Reputation: 1071
Python code that runs in Development/local machine, but fails after installing to Appengine :
1st line in my File :
# -*- coding: utf8 -*-O
Lines later in the code :
s1 = u'Ismerőseid'
logging.info (s1)
s2 = s1 + u':' + s1
logging.info (s2)
logging.info ("%s,%s", s1, s2)
In Dev (localhost):
INFO 2012-12-18 04:01:17,926 AppRun.py:662] Ismerőseid,
INFO 2012-12-18 04:01:17,926 AppRun.py:664] Ismerőseid:Ismerőseid
INFO 2012-12-18 04:01:17,926 AppRun.py:665] Ismerőseid,Ismerőseid. Ó,
On App Engine after install/run :
I 2012-12-21 06:52:07.730
É, Á, Ö, Ü. Ó,
E 2012-12-21 06:52:07.736
Traceback (most recent call last):
File "....", line 672, in xxxx
s3 = s1 + u':' + s1
UnicodeDecodeError: 'ascii' codec can't decode byte 0xc3 in position 5: ordinal not in range(128)

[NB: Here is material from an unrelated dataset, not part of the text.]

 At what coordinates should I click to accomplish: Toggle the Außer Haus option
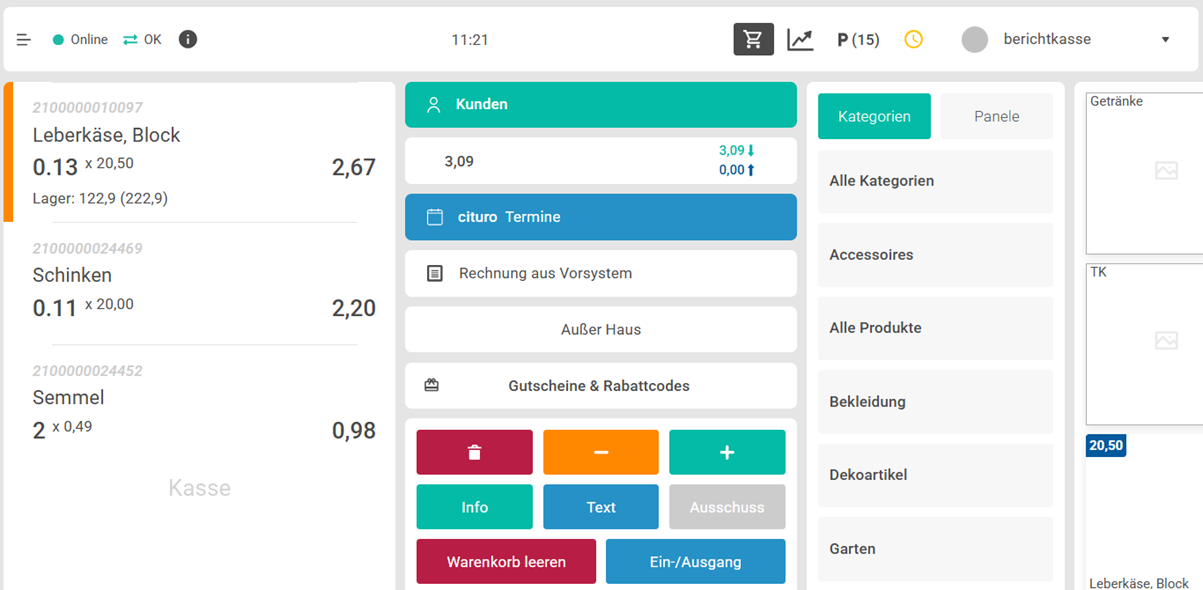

I have tried to various combination of encoding/decoding/etc.. I have also chardet on the pasted string 'Ismerőseid' and it gives me {'confidence': 0.7402600692642154, 'encoding': 'ISO-8859-2'}
Any help is greatly appreciated!
Upvotes: 4
Views: 1107
Reputation: 11706
Put these 3 lines on the top of your Python 27 code to use unicode :
#!/usr/bin/python
# -*- coding: utf-8 -*-
from __future__ import unicode_literals
# And this code will not give you any problems
s1 = 'É, Á, Ö, Ü. Ó,'
logging.info (s1)
s2 = s1 + ':' + s1
logging.info ("%s,%s", s1, s2)
And never user str(). Only if you realy need to!
And read this blogpost from Nick Johnson. This was before Python 27. He did not use the from __future__ import unicode_literals
, which makes using unicode with Python so easy.